● Study material
++++++++++
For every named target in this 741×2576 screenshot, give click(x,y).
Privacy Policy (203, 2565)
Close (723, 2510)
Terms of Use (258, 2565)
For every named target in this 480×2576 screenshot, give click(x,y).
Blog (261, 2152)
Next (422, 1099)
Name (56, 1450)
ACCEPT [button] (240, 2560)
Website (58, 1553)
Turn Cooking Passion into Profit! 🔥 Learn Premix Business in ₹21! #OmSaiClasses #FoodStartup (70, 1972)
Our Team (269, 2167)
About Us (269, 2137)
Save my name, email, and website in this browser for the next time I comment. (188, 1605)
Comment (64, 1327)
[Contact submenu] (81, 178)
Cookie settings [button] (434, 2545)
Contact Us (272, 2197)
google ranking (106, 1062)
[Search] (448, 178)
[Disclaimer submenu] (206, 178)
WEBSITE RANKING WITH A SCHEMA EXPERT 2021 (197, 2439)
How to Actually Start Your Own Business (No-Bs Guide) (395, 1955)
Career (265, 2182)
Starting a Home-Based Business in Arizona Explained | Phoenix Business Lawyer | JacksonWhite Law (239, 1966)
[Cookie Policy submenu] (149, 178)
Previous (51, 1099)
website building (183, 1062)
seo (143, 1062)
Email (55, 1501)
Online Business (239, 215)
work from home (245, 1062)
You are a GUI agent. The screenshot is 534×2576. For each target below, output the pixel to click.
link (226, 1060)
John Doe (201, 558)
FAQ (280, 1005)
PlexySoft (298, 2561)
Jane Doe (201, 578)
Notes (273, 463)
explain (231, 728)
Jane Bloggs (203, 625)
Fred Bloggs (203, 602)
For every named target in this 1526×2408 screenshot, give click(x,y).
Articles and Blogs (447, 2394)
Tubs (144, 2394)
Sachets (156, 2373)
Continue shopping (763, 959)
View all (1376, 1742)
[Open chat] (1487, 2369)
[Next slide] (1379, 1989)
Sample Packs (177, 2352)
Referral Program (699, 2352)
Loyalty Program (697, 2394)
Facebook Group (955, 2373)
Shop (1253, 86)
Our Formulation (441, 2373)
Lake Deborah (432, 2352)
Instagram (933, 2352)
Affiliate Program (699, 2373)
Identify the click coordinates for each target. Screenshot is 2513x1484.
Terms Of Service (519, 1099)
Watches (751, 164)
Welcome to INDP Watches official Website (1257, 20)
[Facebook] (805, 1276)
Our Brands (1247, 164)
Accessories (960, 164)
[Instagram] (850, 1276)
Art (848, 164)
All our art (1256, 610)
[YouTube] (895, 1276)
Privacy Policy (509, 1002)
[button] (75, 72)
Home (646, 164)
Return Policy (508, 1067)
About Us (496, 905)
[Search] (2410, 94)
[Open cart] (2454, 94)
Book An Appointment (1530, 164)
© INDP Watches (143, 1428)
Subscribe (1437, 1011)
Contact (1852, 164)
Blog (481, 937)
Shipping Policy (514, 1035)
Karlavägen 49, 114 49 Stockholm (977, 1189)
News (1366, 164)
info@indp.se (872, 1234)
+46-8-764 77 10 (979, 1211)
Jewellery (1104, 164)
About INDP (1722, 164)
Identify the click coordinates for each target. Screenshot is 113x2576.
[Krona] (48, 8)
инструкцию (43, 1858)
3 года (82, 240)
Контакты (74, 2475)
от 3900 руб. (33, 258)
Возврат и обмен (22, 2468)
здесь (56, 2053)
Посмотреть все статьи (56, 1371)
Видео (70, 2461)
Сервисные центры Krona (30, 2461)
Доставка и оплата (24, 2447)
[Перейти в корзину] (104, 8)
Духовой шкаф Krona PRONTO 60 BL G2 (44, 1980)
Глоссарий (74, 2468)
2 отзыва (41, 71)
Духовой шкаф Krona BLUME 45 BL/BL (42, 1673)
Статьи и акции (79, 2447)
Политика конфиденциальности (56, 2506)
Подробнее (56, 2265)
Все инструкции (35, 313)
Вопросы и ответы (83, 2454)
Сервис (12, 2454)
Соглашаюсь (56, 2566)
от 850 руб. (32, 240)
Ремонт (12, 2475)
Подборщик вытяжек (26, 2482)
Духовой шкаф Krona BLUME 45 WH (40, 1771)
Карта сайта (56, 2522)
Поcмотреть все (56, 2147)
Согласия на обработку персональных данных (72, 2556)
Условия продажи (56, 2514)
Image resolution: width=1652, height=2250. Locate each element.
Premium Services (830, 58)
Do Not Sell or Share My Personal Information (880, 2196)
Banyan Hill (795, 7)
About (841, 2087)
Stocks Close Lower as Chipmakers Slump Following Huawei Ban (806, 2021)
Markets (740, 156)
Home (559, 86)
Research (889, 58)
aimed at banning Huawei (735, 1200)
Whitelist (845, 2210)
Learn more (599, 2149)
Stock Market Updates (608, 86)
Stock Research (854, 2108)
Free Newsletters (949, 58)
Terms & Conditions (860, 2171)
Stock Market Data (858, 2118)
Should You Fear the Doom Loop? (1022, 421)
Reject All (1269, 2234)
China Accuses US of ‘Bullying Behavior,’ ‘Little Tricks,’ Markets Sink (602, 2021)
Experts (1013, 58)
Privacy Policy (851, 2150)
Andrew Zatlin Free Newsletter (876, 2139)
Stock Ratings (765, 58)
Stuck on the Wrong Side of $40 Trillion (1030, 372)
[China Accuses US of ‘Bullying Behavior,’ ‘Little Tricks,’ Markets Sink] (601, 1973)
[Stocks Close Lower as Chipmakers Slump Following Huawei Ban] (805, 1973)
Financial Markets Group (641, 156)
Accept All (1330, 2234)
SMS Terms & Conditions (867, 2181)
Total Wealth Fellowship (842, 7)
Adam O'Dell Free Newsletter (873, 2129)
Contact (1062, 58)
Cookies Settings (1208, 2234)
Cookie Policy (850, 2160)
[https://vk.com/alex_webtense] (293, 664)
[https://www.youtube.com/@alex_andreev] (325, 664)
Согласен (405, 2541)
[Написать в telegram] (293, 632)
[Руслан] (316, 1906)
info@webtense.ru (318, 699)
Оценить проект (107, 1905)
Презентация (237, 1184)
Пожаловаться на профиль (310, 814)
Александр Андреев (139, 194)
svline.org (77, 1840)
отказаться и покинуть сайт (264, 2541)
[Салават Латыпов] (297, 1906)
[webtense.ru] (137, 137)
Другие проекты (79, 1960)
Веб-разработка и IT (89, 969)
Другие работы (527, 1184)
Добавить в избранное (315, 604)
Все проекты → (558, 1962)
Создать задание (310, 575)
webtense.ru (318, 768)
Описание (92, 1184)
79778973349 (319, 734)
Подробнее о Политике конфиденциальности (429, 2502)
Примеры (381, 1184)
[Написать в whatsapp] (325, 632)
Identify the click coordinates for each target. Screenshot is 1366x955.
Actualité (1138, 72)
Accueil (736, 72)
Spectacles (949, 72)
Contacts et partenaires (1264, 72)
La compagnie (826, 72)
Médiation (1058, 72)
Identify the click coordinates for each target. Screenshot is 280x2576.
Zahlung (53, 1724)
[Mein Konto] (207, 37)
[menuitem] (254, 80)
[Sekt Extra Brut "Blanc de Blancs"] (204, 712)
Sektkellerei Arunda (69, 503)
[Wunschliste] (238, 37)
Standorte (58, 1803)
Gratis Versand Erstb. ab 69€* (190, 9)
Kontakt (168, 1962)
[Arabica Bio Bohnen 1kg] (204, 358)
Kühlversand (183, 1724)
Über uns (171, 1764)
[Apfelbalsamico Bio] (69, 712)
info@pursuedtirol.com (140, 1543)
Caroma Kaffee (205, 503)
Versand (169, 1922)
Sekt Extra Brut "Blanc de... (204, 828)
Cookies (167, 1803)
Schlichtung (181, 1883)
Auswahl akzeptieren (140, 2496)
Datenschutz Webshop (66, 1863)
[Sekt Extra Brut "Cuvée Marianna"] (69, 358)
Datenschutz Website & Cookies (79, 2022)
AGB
++++++++++
● The problem
From the data above, output only the lines between the line containing "Notes (273, 463)" and the line containing "Continue shopping (763, 959)", inclusive, exactly as written.

● Answer section
Notes (273, 463)
explain (231, 728)
Jane Bloggs (203, 625)
Fred Bloggs (203, 602)
For every named target in this 1526×2408 screenshot, give click(x,y).
Articles and Blogs (447, 2394)
Tubs (144, 2394)
Sachets (156, 2373)
Continue shopping (763, 959)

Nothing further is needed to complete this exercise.